Present each line of the entries below that holds the word "agent".

[Records excerpted from a collection]
*** Block opens ***

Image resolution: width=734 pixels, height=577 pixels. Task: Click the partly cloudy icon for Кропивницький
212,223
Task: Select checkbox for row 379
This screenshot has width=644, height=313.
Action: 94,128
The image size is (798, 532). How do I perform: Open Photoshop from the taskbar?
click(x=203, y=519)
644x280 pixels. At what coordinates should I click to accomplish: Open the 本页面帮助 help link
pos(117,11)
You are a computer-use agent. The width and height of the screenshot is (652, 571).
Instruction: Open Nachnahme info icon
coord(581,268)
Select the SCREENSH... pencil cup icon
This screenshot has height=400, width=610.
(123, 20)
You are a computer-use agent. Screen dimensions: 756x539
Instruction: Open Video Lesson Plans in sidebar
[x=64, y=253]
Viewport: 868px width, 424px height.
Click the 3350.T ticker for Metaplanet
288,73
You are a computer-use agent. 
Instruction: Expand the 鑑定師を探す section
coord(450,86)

*** Block closes ***
*** Block opens ***

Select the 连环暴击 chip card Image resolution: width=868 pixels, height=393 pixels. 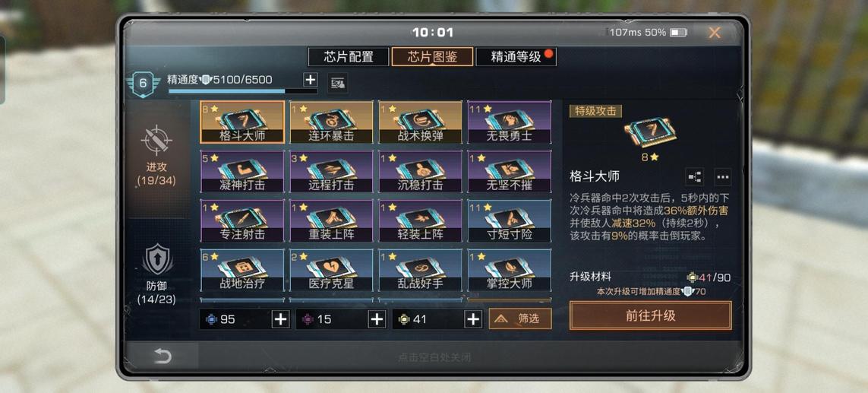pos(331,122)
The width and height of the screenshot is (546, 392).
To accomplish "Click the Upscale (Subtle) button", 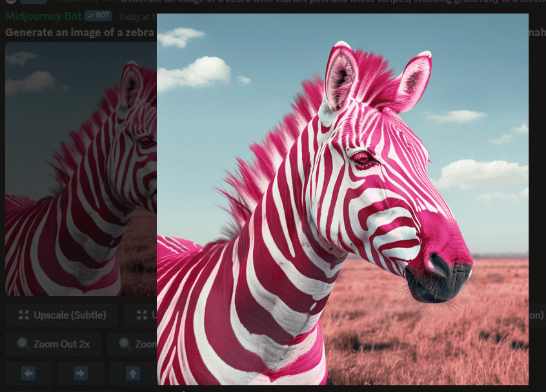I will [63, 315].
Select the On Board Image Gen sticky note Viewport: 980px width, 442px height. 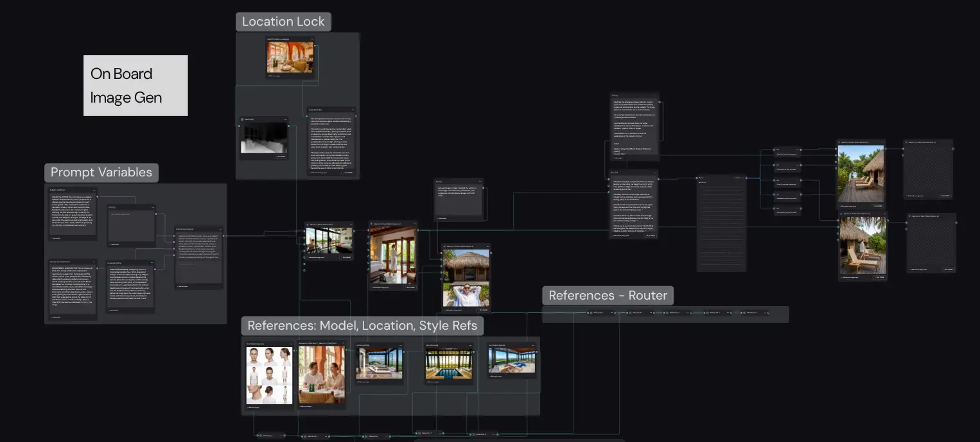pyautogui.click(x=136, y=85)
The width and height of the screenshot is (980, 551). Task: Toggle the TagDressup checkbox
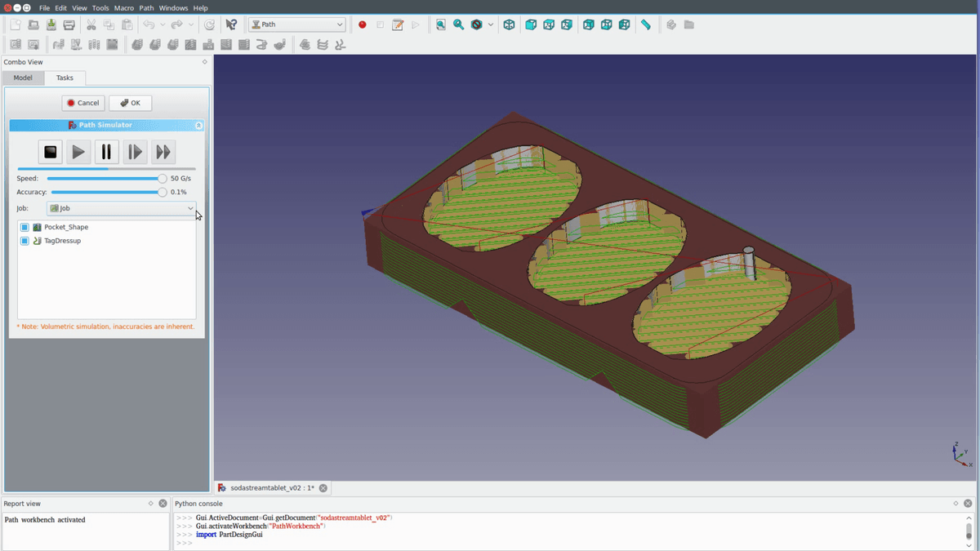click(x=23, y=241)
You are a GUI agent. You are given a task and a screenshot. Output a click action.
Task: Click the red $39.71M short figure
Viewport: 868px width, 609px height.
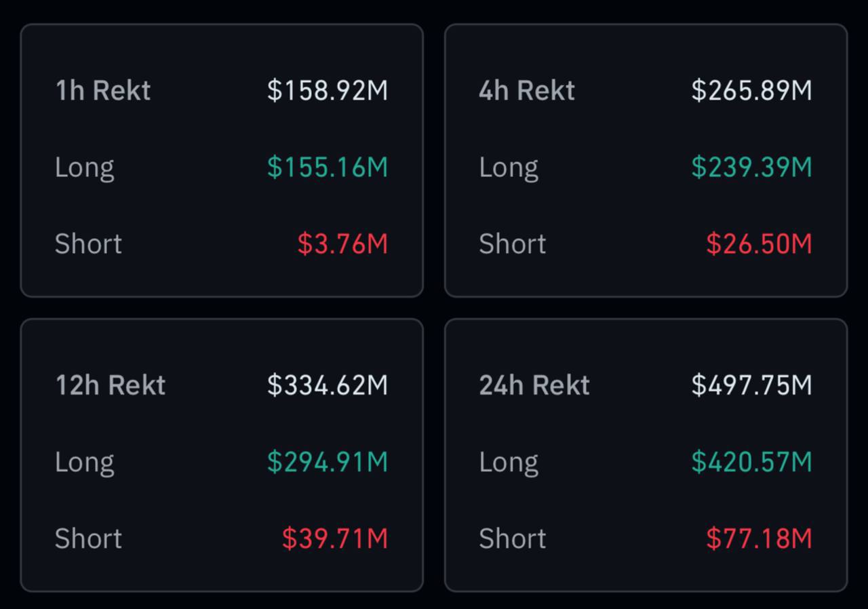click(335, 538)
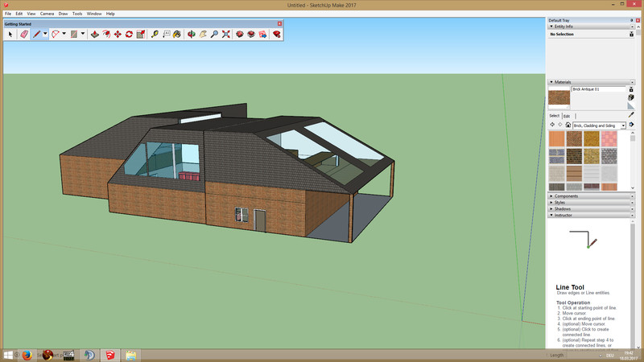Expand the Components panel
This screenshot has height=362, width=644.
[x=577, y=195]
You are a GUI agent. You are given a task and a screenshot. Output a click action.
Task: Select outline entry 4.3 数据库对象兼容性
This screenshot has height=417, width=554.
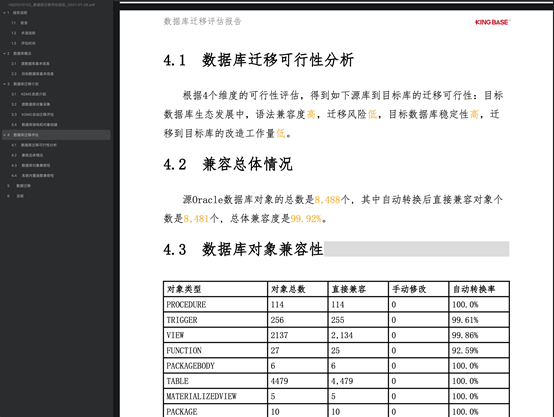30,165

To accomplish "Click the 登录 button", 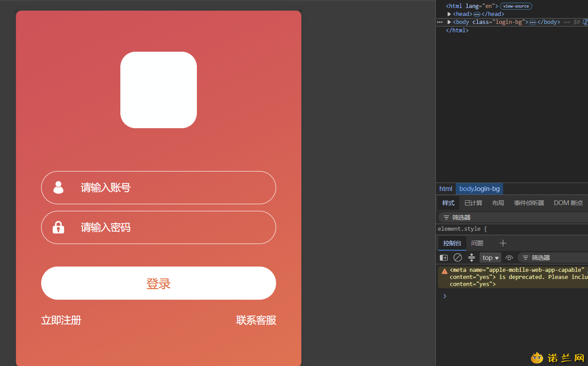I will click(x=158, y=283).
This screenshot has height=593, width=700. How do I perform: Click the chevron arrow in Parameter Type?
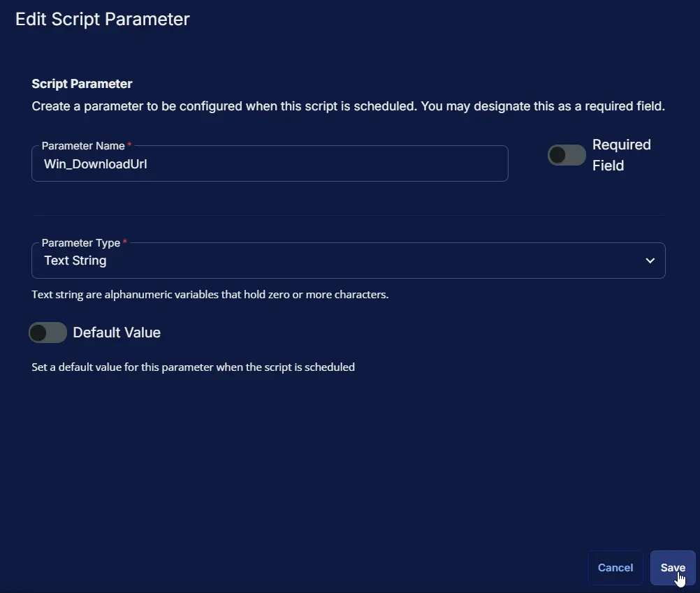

*** Block closes ***

**Exercise response:**
You are a computer-use agent. The width and height of the screenshot is (652, 571).
You are a computer-use agent. Screen dimensions: 756x539
You are a computer-use agent. 
You are a GUI agent. You are given a task and a screenshot. Output a click action.
You are a GUI agent. You are given a task and a screenshot. Output a click action.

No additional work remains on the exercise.